In 2019, Loretta Würtenberger and husband Daniel Tümpel impulse-bought a dilapidated 18th-century castle and converted it into Schlossgut Schwante Sculpture Park. We talk to Loretta about their popular work-in-progress.
Was the sculpture park the fulfilment of a life-long dream?
No, not at all! We were very happy in our old house by the Havel and wanted to grow old there. We came to see this place on a rainy day and I thought it was impressive but I couldn’t really see myself here. Then we bought it spontaneously, mainly because the seller was under strong pressure to sell. Once we had it, we didn’t know what to do with it! It took us about three months to realise that what we wanted was a sculpture park.

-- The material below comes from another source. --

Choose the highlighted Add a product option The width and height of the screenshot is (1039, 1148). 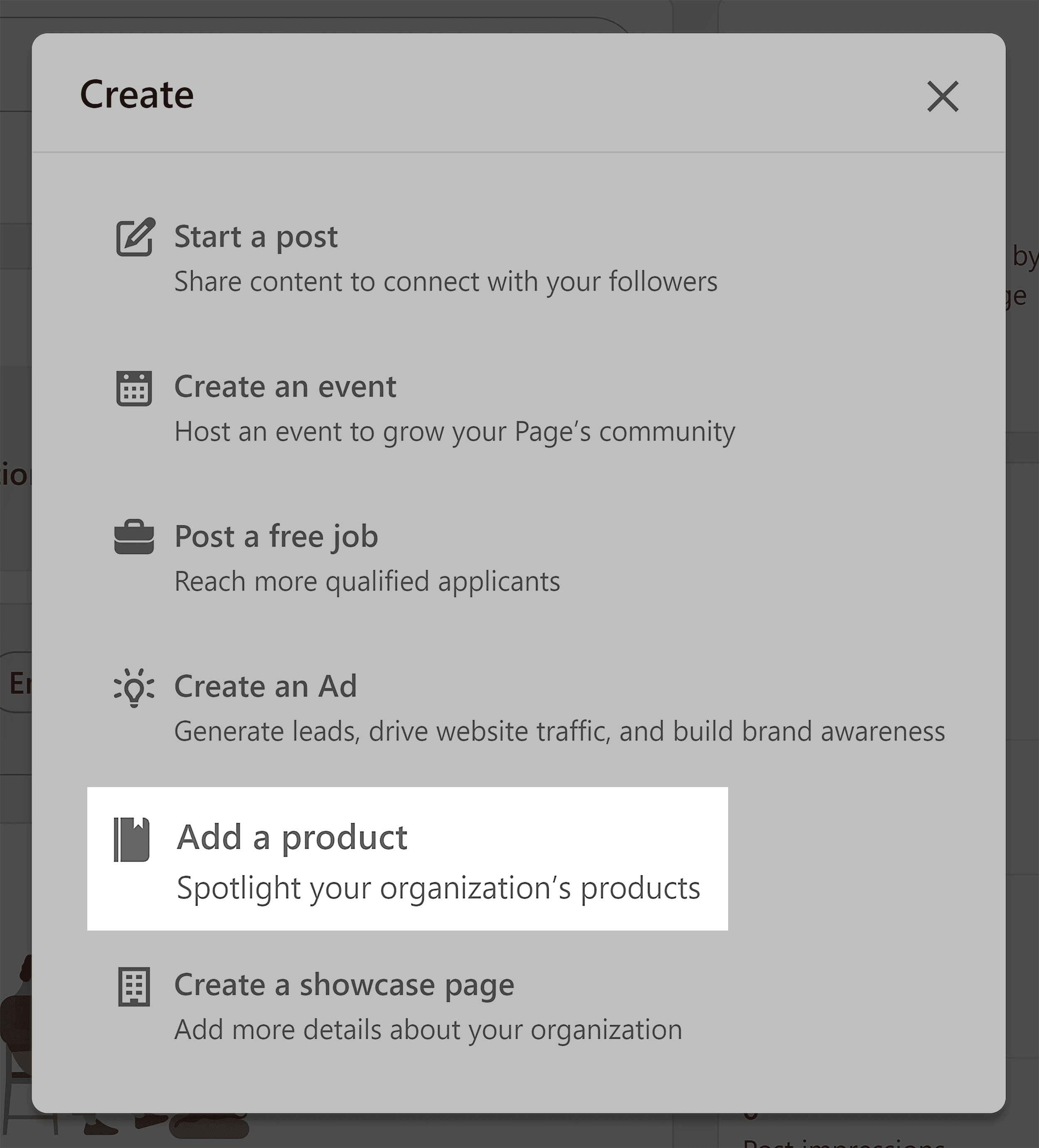(291, 837)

How did you come up with that idea?
It was kind of natural. Sculpture is our passion and the field I’ve been working in with the Institute for Artists’ Estates. These kinds of houses were always created as a centre for business, a working farm… and we are not farmers! But we thought long and hard about how to make it con- temporary, how to recreate a working farm in a modern sense that is busy and not just a relic of the past. For us, the sculpture park was the answer. And anyway, what else is a family going to do with 20 hectares?
How did the artists respond to the idea?
We told a few artists about the concept and immediately there was this momentum: they told other artists, and then everyone was super excited. Last summer, Carsten Nicolai told us he would like his sculpture ‘Echo’, a recreation of a monk’s meditation chamber, to stay here for the next 10 years. It’s beautiful that the artist loves the setting so much that he wants it to stay.
How did you set about curating the park?
Bringing art and nature together can sometimes be a bit complicated because nature works as a catalyst on art – bad art looks worse in nature and good art is enhanced. It’s why public sculptures can so often look awful. We tried to place the sculptures in different parts and give them space to breathe. The whole place is surrounded by a big ring of trees. So I always feel that although it is huge you feel kind of protected, like you’re in a bird’s nest. And we wanted to make a space where you could relax and have your soul touched.
Do the works interact with their surroundings?
Most of the works are in some way about art and nature. We have a sculpture by Lee Ufan and when it rains, minerals wash out from a large stone and run into the iron underneath to change its patina. Nature then becomes part of the creative process – the iron is the canvas.
One of the first things you see is a blue-and-white flag by Ai Weiwei. What’s the idea behind this work?
He made that flag for the United Nations in honour of refugees. As you know, in Brandenburg we have a lot of right-wing flags, so we put this one up in our front garden as a little political statement.
Looking around, many of the other artworks are a little concealed, even hidden away. Why is that?
We think it is important not to have every work on a pedestal; we’d rather let them become part of nature and let the grass grow up around them. Kiki Smith’s sculpture puts you in mind of a ritual sacrifice. I put it a bit out of the way, so you can approach it differently.
Are you changing the works, continually adding and finding new ones?
Some leave and go to museums as other new ones come in. We call it a breathing situation. This year, we added seven new works to the park, including Bettina Allamoda’s sculpture ‘Outdoor Wrap’. I loved it when I first saw it; it is very playful, providing a different haptic with semi- translucent sequins that reflect the green of the trees and play with the blue of the Brandenburg sky.
I noticed that you are not labelling the sculptures.
It’s about essential experience here rather than about understanding everything intellectually. If people want to read, we have a little booklet; but there are also a lot of people who are not so into the art scene and do not necessarily want to know what gallery each artist is with. They just want to enjoy the art.
What would you say is the main inspiration for the park?
We love Lynn Chadwick’s home, Lypiatt Park, which is just beautiful. The environment and the artwork there are on the same level. We have his ‘Sitting Figures’ here and see them as benevolent spirits, looking over the whole place.
I can see with the building itself that there is a lot of work still to do.
Yes, and I will be happy when it’s over! The roof was new, but we had to redo the skeleton of the house because the beams were totally rotten. As you can see, we are recreating the historic landscape around the house. It will be great when that is done so we’re no longer walking over mud. Every morning, 12 workers walk in at 7am and leave at 6pm – and it’s been like that for a year and a half.
What plans do you have for the park and farm going forward?
No idea, that’s the beauty of not being an institution. It’s my husband and me, and if we don’t feel like it, we don’t do it. There’s no master plan. We own a herd of cattle nearby and the first cattle will be slaughtered next year. Then we’ll see what happens.
What’s going on at the park this summer?
We have an amazing yoga festival happening in August with Adam Rice, who’s been practising power vinyasa yoga for over 15 years. That’s combined with Arne Christian Pelz, the first cellist of the Deutsche Oper, who’ll be giving outdoor concerts. Also, a friend of mine will be doing philosophical walks, using the artworks as inspiration to spark discussion. We have drawing courses, a programme of guided tours and of course the shop and restaurant will be open. I think if you want to show good art, it’s really important to have good coffee!